## Brief
Which lines of the entries below run from the one holding "Task: Click the bold 软件许可协议 subheading" to the one holding "Task: Open Prime", inclusive? Set down exactly those lines and no others.

## Dataset records
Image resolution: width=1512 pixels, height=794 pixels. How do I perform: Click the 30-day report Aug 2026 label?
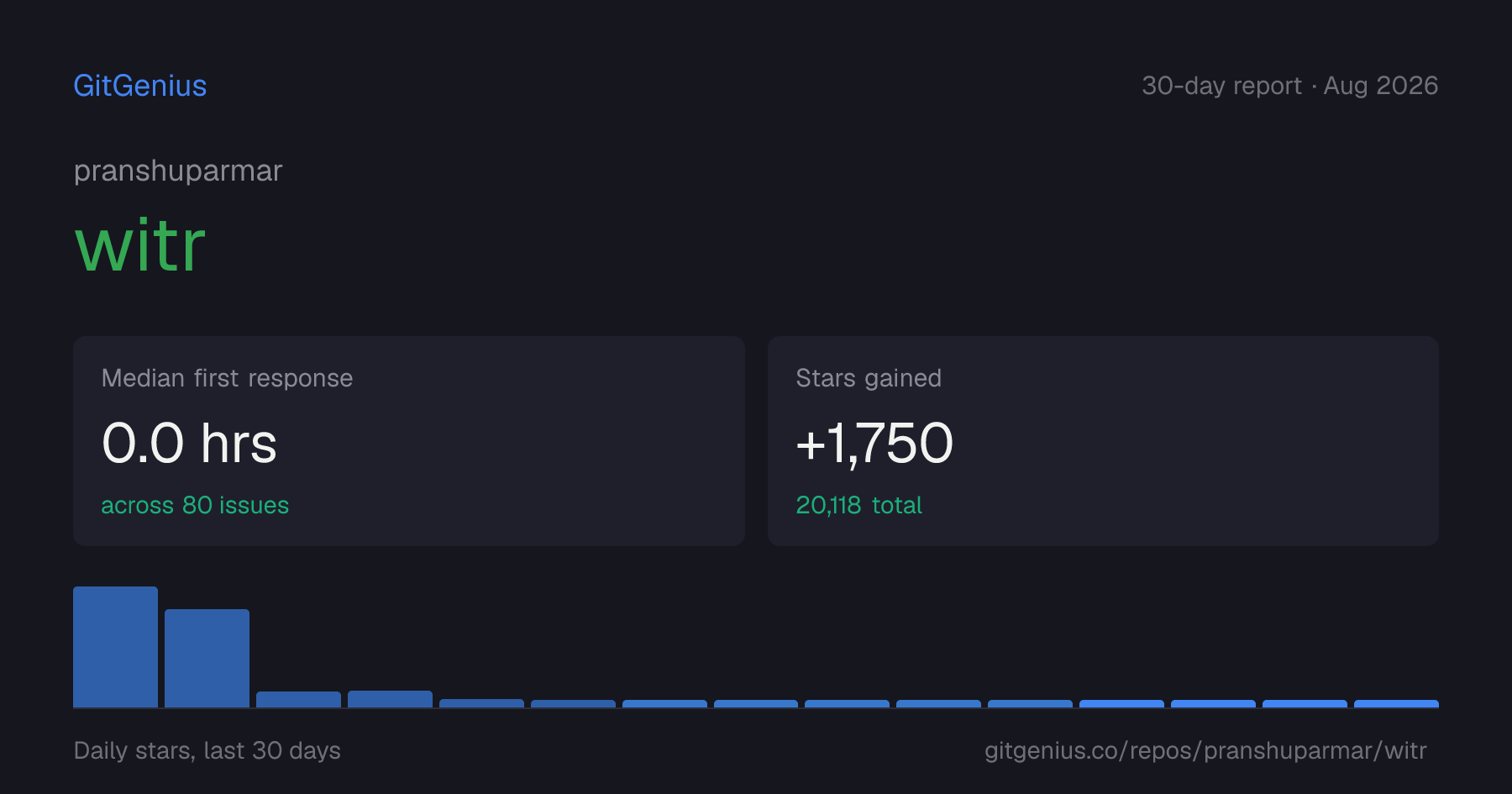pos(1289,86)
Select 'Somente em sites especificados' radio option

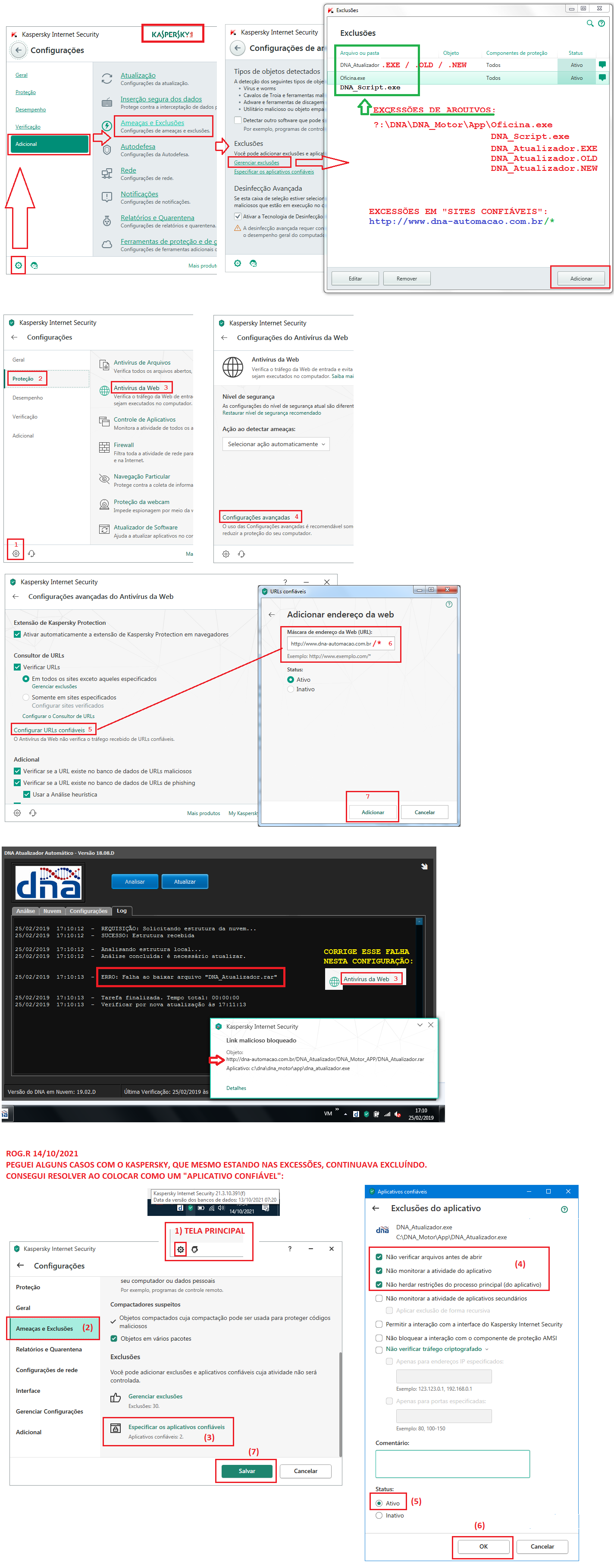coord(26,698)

---

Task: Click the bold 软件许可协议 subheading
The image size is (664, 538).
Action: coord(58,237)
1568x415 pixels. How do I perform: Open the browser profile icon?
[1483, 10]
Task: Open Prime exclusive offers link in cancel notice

* * *

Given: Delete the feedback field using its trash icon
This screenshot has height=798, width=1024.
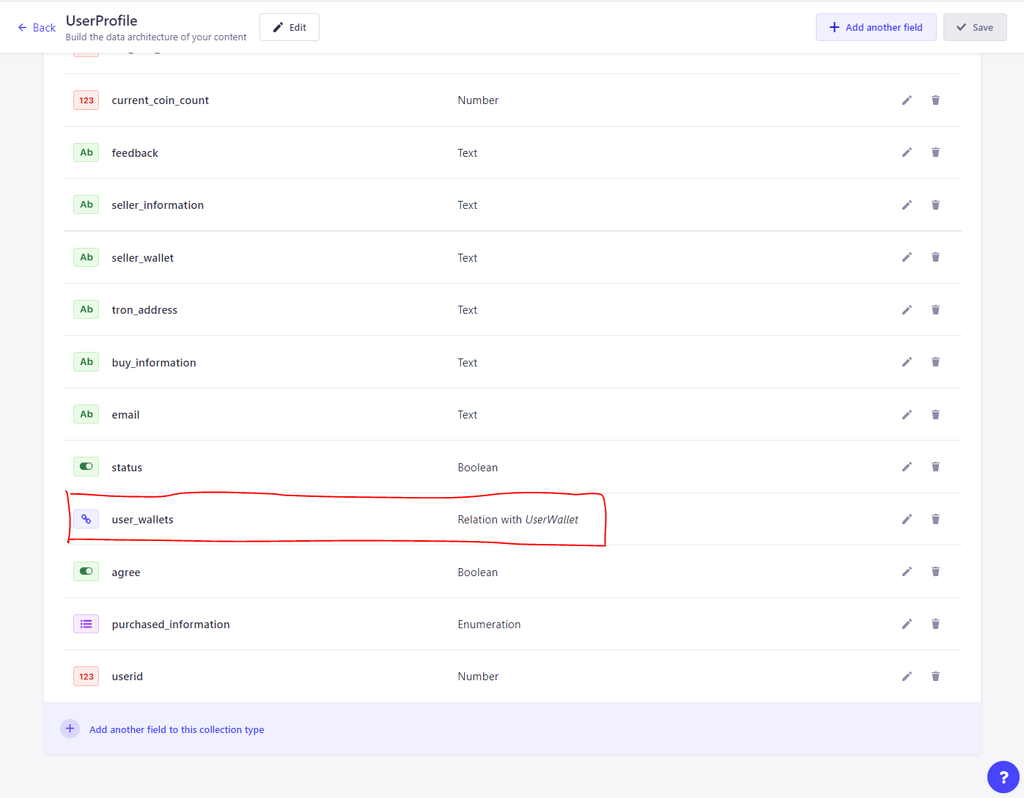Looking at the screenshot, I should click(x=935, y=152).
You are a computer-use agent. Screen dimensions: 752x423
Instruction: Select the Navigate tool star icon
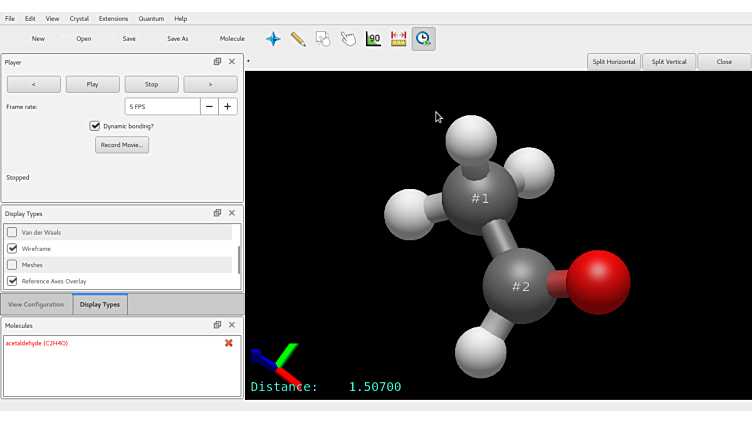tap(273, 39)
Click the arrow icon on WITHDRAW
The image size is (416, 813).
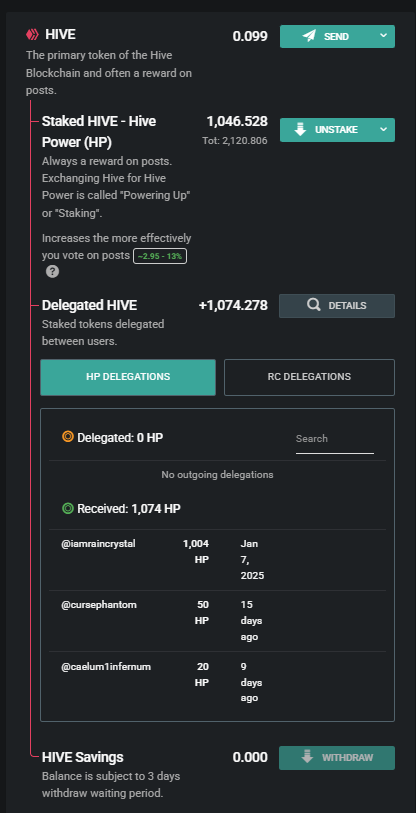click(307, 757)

## Expected answer
Task: Click the bold 软件许可协议 subheading
The image size is (664, 538).
Action: coord(58,237)
1568x415 pixels. How do I perform: Open the browser profile icon?
[1483, 10]
Task: Open Prime exclusive offers link in cancel notice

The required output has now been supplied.